528. Atiende en esto al peso con que yo obraba y me detenía en mis dudas, pues en hallar gracia en los ojos del Señor, ninguna criatura con inmensa distancia se puede igualar conmigo. Y con ser esto así, y tener en mis brazos al mismo Dios, y ser su Madre verdadera, nunca me atreví a pedirle me declarase cosa alguna por extraordinario modo, ni por saberla y aliviarme de alguna pena, ni por otro fin humano; que todo esto fuera flaqueza natural, curiosidad vana o vicio reprensible, y no puede caber nada de esto en mí. Pero cuando la necesidad me obligaba para gloria del Señor, o la ocasión era inexcusable, pedía licencia a Su Majestad para proponerle mi deseo; y aunque le hallaba siempre muy propicio y con caricia me respondía, preguntándome que qué quería de su misericordia, con todo esto me aniquilaba y humillaba hasta el polvo y sólo pedía me enseñase lo más acepto y agradable a sus ojos.

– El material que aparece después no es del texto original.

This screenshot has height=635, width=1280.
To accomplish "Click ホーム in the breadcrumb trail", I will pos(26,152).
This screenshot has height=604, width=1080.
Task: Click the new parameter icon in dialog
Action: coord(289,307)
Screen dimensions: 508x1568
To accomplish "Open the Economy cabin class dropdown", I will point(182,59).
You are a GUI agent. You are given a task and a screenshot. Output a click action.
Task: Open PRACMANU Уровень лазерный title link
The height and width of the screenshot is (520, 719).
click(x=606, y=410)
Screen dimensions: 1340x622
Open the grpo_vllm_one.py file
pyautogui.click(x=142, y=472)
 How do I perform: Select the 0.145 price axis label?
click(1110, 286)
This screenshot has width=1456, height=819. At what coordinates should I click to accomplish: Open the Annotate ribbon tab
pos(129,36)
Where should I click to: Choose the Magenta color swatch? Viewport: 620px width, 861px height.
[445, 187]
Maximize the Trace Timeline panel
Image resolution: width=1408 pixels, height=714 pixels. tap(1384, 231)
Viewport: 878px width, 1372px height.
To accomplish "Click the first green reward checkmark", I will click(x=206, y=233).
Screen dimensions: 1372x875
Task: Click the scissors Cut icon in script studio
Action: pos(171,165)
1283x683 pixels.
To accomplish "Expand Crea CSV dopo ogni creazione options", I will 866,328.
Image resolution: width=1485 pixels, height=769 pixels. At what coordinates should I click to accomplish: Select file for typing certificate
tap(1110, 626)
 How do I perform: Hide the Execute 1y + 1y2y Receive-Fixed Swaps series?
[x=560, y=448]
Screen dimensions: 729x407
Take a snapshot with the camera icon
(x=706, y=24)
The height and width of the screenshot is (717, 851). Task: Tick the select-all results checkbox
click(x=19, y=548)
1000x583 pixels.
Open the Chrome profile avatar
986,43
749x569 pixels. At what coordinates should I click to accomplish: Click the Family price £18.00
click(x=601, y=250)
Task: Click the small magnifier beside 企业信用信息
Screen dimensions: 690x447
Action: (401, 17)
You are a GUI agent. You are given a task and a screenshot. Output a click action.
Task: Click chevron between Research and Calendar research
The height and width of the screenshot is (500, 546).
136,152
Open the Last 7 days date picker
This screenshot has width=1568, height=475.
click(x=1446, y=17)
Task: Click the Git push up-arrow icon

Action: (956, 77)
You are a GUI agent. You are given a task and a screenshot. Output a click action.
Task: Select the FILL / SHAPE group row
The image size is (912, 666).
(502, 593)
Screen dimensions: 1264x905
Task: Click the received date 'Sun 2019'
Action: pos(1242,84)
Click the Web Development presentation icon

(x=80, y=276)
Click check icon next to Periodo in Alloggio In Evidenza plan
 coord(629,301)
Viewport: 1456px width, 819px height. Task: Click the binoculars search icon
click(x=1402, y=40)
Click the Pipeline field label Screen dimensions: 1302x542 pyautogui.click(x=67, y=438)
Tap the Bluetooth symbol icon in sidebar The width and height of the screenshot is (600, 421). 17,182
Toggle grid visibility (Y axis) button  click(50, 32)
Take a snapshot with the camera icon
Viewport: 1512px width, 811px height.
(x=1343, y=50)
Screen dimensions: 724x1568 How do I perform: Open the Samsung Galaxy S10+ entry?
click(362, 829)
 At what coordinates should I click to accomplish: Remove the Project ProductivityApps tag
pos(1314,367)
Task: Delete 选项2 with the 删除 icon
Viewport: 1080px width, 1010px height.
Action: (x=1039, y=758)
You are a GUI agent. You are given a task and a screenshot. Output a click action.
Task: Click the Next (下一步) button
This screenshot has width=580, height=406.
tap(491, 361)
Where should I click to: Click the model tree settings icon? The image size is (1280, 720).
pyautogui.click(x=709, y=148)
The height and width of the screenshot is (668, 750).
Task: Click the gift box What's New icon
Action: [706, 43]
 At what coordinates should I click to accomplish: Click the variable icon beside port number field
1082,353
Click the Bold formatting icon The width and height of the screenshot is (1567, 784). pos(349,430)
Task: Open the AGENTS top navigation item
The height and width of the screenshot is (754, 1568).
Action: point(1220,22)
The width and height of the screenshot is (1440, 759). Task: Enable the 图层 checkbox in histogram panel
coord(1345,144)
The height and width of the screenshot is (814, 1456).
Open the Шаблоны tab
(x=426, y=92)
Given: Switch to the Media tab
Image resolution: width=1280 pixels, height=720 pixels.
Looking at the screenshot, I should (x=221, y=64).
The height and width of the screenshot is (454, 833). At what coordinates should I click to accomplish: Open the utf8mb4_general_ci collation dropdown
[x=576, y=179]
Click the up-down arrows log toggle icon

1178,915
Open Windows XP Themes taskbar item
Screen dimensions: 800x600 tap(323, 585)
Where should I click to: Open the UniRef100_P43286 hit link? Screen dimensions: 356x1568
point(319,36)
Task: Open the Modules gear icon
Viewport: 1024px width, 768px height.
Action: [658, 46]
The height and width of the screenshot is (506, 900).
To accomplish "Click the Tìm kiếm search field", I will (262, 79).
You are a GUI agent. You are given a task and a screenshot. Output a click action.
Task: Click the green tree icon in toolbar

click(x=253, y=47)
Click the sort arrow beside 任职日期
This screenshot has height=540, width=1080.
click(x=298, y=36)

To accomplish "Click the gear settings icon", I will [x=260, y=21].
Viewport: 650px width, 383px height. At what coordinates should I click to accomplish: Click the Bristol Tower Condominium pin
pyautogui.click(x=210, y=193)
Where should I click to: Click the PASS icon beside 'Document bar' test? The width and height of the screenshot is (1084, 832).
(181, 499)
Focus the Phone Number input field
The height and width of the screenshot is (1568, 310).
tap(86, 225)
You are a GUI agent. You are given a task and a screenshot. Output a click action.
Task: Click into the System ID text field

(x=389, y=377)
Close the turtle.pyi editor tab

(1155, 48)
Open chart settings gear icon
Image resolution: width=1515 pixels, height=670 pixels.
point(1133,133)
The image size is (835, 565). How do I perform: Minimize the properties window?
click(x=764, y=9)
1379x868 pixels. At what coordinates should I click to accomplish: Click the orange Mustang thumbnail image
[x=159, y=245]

529. Escribe, hija mía, en tu corazón este documento y advierte que jamás con deseo desordenado y curioso quieras inquirir ni saber cosa alguna sobre la razón humana. Porque a más de que el Señor no responde a tal insipiencia, por lo que le desagrada, está el demonio muy atento a este vicio en las personas que tratan de vida espiritual; y como de ordinario es él el autor de estos afectos de viciosa curiosidad y los mueve con su astucia, con ella misma suele responder a ellos, transfigurado en ángel de luz(2 Cor 11, 14), con que engaña a los imperfectos e incautos. Y cuando estas preguntas sólo fuesen movidas de la naturaleza e inclinación, tampoco se ha de seguir ni atender, porque en negocio tan alto como el trato con el Señor no se ha de seguir el dictamen ni la razón por sus apetitos y pasiones; que la naturaleza infecta y depravada por el pecado está muy desordenada y tiene movimientos sin concierto y desmedidos, que no es justo escucharlos y gobernarse por ellos. Tampoco por aliviarse la criatura de penas y trabajos, ha de recurrir a las divinas revelaciones, porque la esposa de Cristo y el verdadero siervo suyo no han de usar de sus favores para huir de la cruz, sino para buscarla y llevarla con el Señor, y dejarse en la que le diere a su divina disposición. Todo esto quiero yo de ti con el encogimiento del temor, declinando a este extremo por apartarte del contrario. Desde hoy quiero que mejores el motivo y obres por amor en todo, como más perfecto en sus fines. Este no tiene tasa ni modo; y así quiero ames con exceso y temas con moderación lo que baste para no quebrantar la ley del Altísimo y ordenar todas tus operaciones interiores y obras exteriores con rectitud. En esto sé cuidadosa y oficiosa, aunque te cueste mucho trabajo y penalidad; pues yo la padecí en circuncidar a mi Hijo santísimo, y lo hice porque en las leyes santas se nos declaraba e intimaba la voluntad del Señor, a quien en todo y por todo debemos obedecer.